In the solid waste and recycling industry, we hear statistics all the time. The amount of hazardous waste produced each year could fill the Superdome 1500 times. A coal-fired power plant generates 3.4 million metric tons of CO2 each year. Humans cut down 15 billion trees each year.

That’s a lot of information, but what do these statistics actually mean to us?

Unfortunately, not as much as they could. Try to visualize 3 million tons of trash, 30 million tons of trash and 300 million tons of trash. Can you even picture the difference?

For most of us, numbers at this scale are difficult to make sense of. That’s why, when you perform outreach of any kind, statistics often aren’t effective in their raw form. They need to be housed in appropriate, meaningful language. This is where comparisons come in. When you have a statistic that’s important, find a way to compare or equate it to something concrete and easy to visualize.

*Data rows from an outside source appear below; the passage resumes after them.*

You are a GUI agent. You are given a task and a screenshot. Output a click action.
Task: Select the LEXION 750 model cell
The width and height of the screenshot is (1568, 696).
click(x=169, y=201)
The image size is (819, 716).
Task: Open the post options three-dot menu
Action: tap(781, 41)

The tricky part of this is figuring out what is easy to visualize. Because if the comparison is just as obscure as your original statistic, e.g., 1500 Superdomes, it’s not effective. So how can you make comparisons that don’t get lost in the ether? Here are a couple of strategies that will help.

Use Online Tools

The EPA has two great tools for us. The first is the Greenhouse Gas Equivalencies Calculator. This calculator accepts either energy usage data, such as quantities of gasoline or electricity, or emissions data, such as quantities of CO2 and other environmentally harmful gases. Then, it translates the data into a slew of comparisons for you to choose from. It’s great because it can help you hone in on a comparison with a smaller number — one that is easier on the human imagination. We put this tool to use in a blog post about the environmental benefit of recycling your clothes:

If everyone in the U.S. recycled their clothing and textiles for one year instead of throwing them away, it would save 30.6 million metric tons of carbon emissions. That’s the same as taking all the cars in Los Angeles off the road for one year.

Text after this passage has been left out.